As most dyslexics, I had plenty of trouble with handwriting, but I started reading very young and I read quite a lot. My mother thinks that I learned to read by myself at about age 3. I know that someone must have taught me, but I don't remember who did it or when did it happen. I just renenber the epassion for the books. I wanted to know everything that was to be known. Time has managed to quench that fire a little, but luckily the expanse of my curiosity remains as wide.
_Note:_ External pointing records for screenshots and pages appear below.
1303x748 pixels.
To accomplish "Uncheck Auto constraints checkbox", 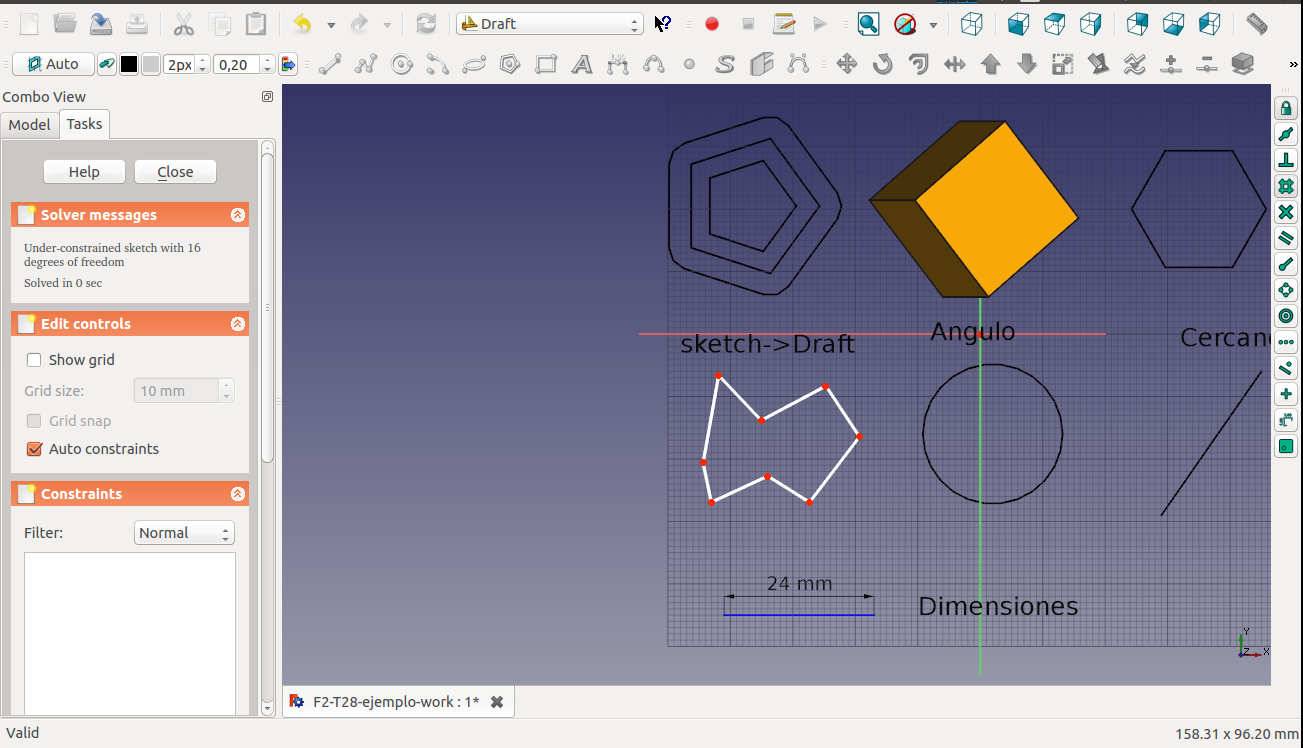I will [35, 449].
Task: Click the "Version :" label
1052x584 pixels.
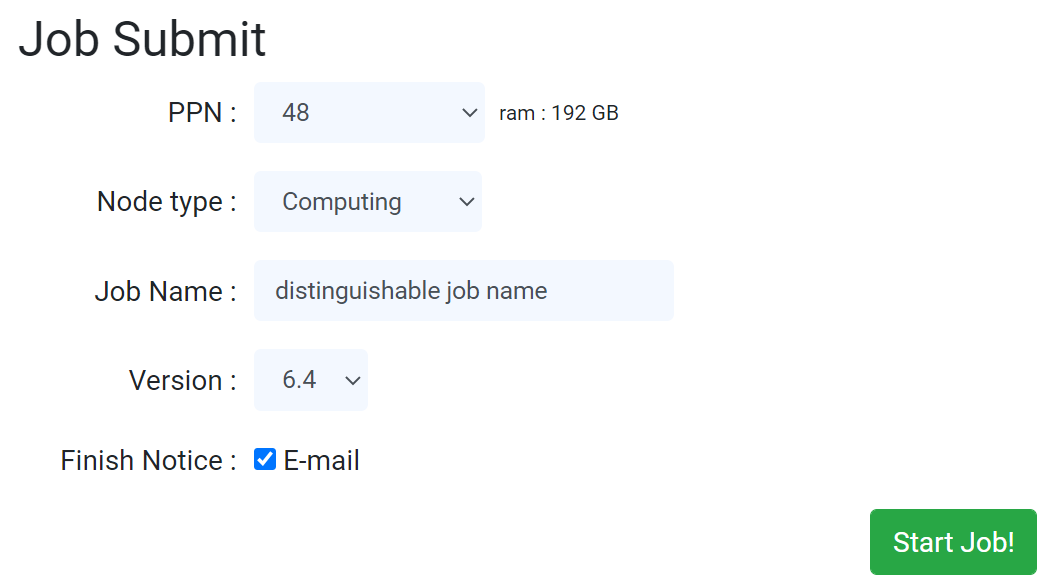Action: coord(182,381)
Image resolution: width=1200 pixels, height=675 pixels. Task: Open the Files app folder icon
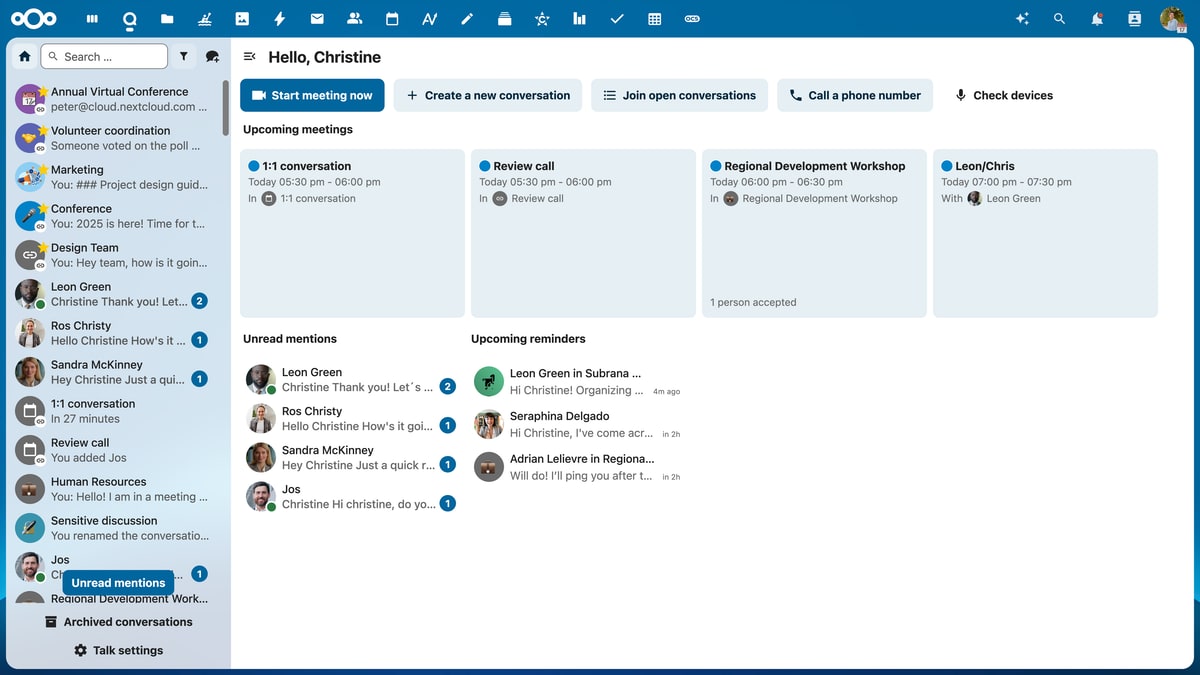(x=167, y=19)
I discovered sculpture when I was 12. I had played with plasticine since I was little, but I had never made a carving before. Art became my calling immediately. I started making miniature carvings from pencils, chalks and nearly anything that fell into my hands, with whatever tools I had available. At first those were just tiny faces carved with meticulous detail out of the chalks that I stole from school. Later I started making copies of greek statuary
By age 19, I was working mostly as a house painter, but I also worked making fine handmade finishings for furniture.
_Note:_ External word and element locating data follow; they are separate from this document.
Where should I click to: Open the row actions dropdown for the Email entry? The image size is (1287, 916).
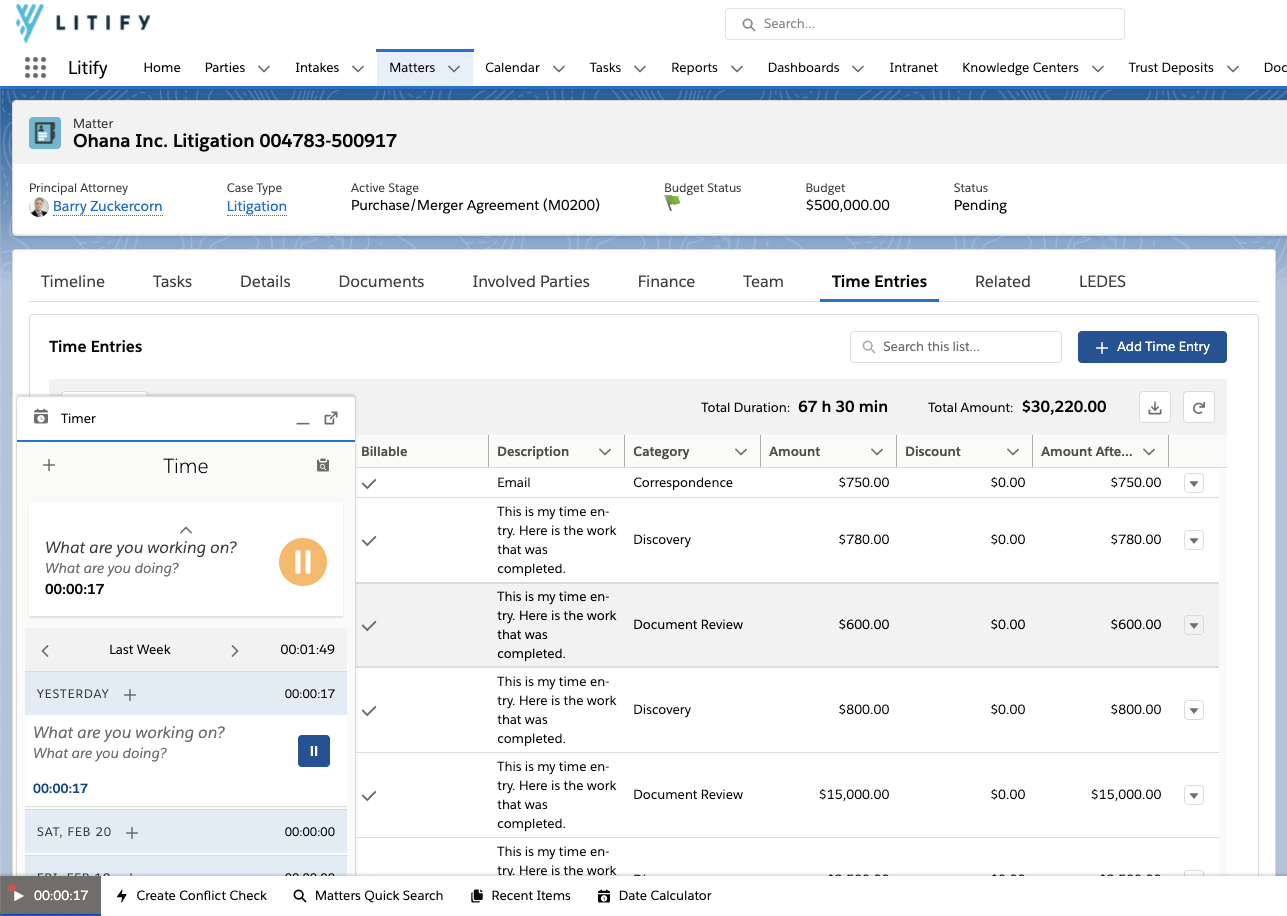point(1194,483)
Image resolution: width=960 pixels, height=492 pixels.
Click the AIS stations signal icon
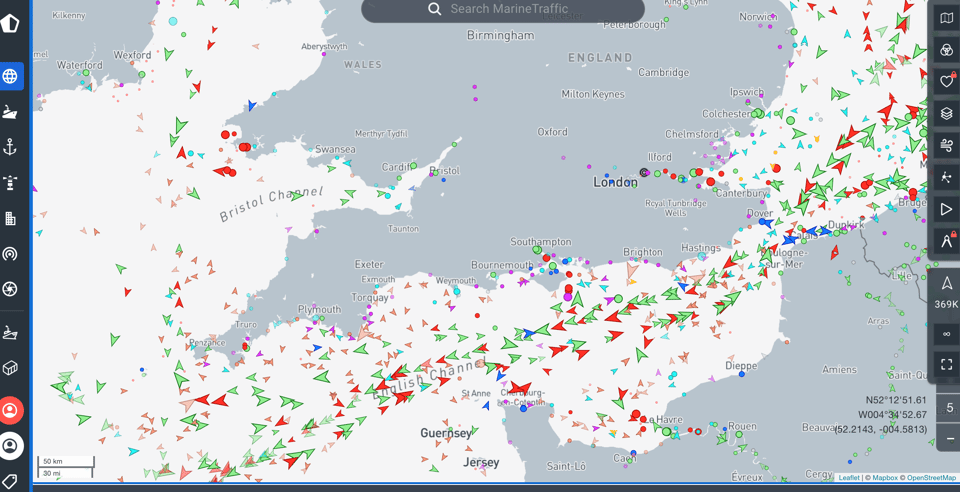click(x=10, y=254)
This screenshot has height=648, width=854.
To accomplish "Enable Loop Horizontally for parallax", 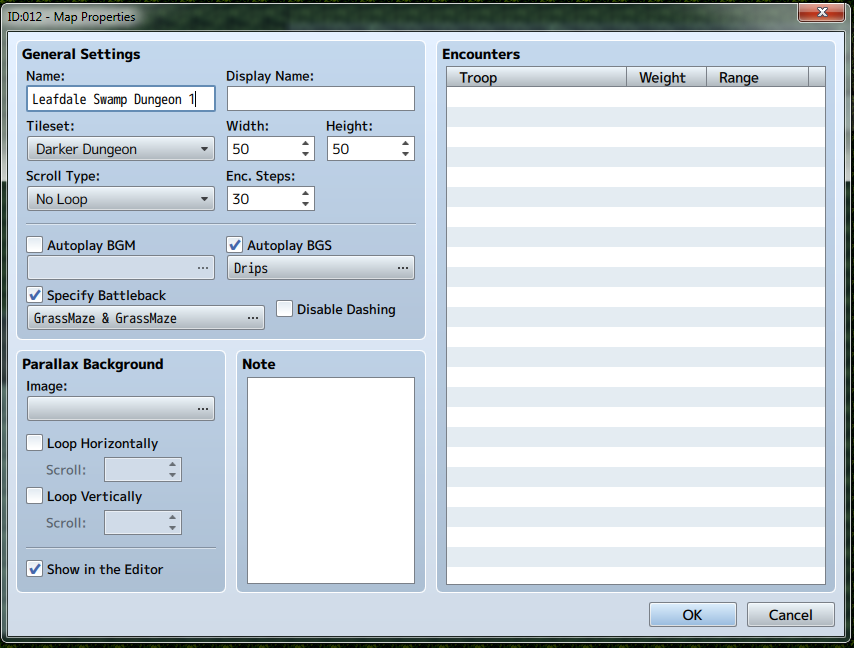I will (35, 443).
I started studying on drawing the human figure from life in 1988, and I continued with three weekly sessions for the next five years. From 1988 to 2000, I worked on my art production for the most, but I also worked as a reporter and cartoonist for the weekly newspaper La Opinión and was the founding chief editor for the journal La Opinión de Morelos (1992-1994). In 1994-1995, I worked as chief of press for the Instituto Regional de Bellas Artes de Cuernavaca (today named Centro Morelense de las Artes). In 1998, I served as founding art director and curator at the Museo del Estudio de Murillo in Cuernavaca.
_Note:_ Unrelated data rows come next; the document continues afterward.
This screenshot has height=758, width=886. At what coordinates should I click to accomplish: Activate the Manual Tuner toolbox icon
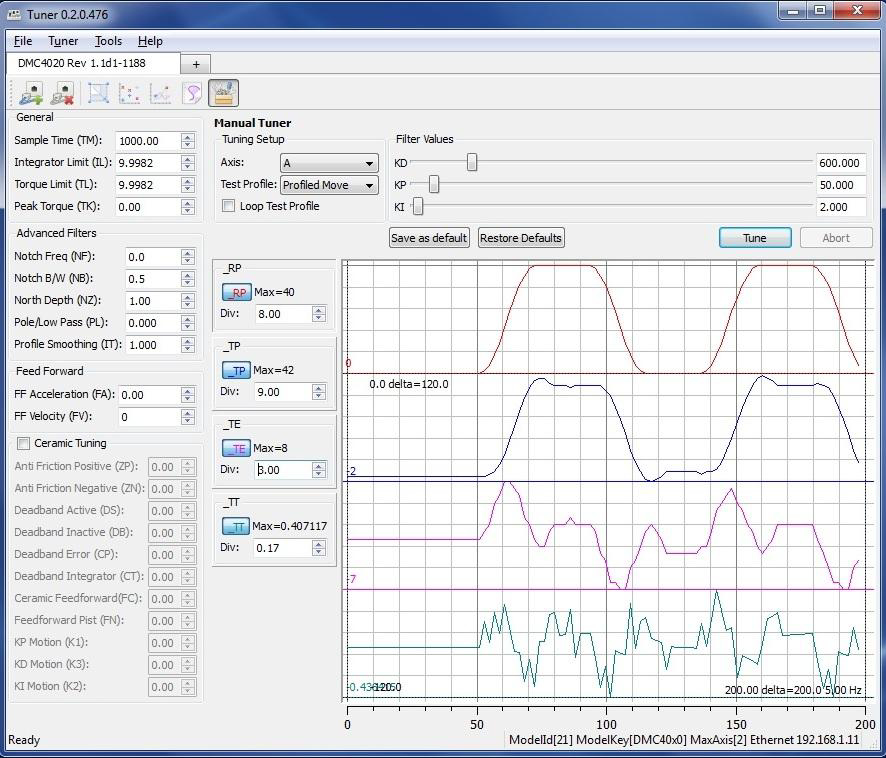tap(222, 92)
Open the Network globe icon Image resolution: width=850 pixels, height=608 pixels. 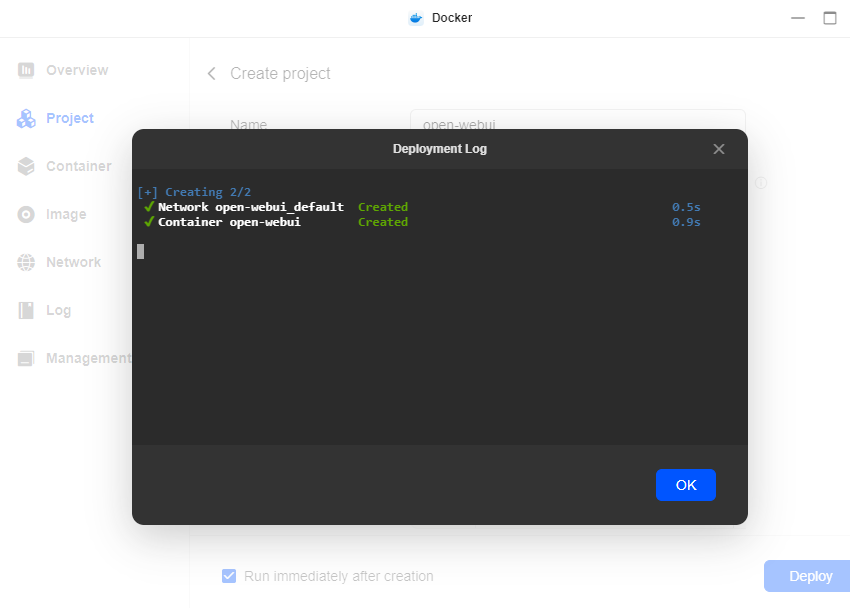pyautogui.click(x=26, y=262)
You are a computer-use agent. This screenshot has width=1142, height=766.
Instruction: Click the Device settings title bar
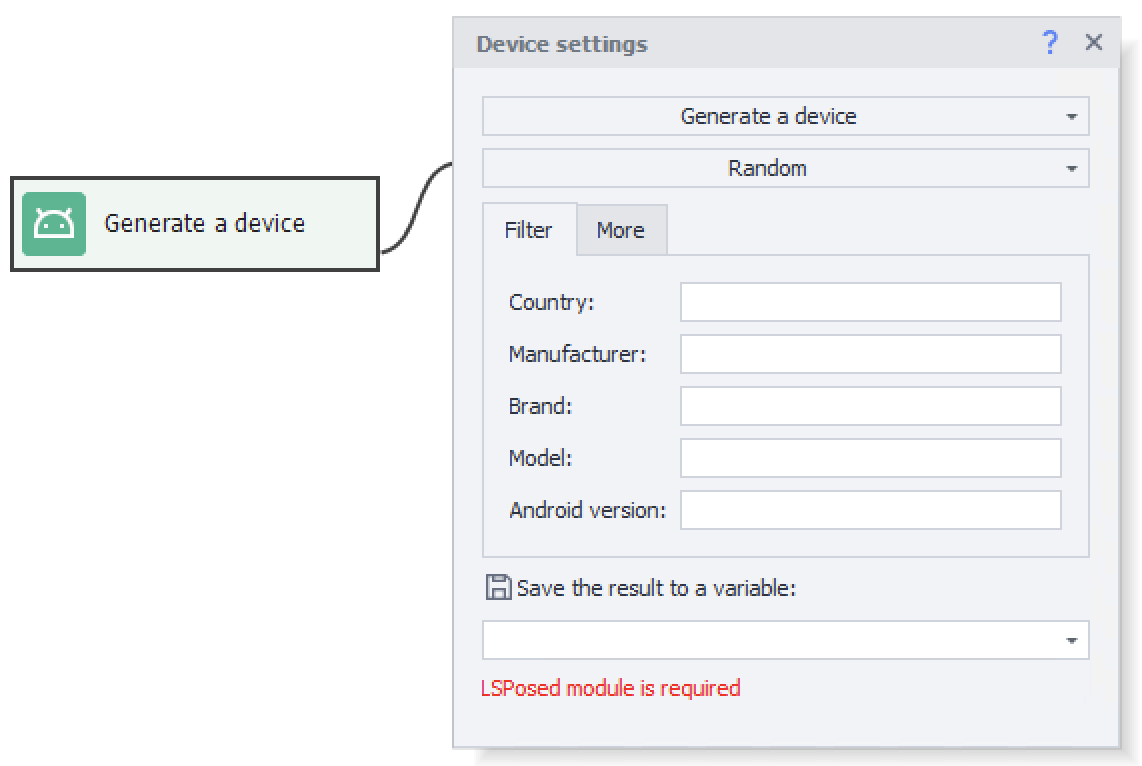tap(700, 43)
Between 2003 and 2012, I worked for IQ Producciones de Morelos, where I collaborated mostly as chief 3d animator and translator in the production of a total of 1217 episodes of the TV programs on artistic promotion Artemisa; A Ciencia Cierta, on scientific divulgation, and Haciendas y Conventos de México, the largest existing video documentation of Mexico's architectural heritage, from the begining of the colonial age until the end of the Mexican Revolution. These programs were sponsored by Bancomer and transmited between the years 2002 and 2011, both on open TV signal as in the local 6 cable channel Cablemás Morelos. I also made or directed most of the documentary research for our programs, translated to Spanish all the scientific documentation and wrote the scripts for our animated capsules. My responsibilities also included providing technical support on TV edition software and hardware issues to our postproduction team, as well as creating the cartographic database that served both to locate unregistered colonial monuments as well as to plan the scouting routes for our field team.
Between 2007 and 2010, I participated in the creation of content for Bancomer's CCTV channel. This consisted of 172 one minute long capsules on the subjects of Mexico's architectural heritage, preparations for the Beijing 2008 Olympic games and a series of 52 animations on the Bicentennial of Mexico's Independence.
In the year 2010 I taught the course on Adobe Photoshop, by invitation of the Faculty of Architecture of the Universidad Autónoma del Estado de Morelos, in Cuernavaca.
From 2011 I am active in the plastic arts again, to which I dedicate myself full time since 2012.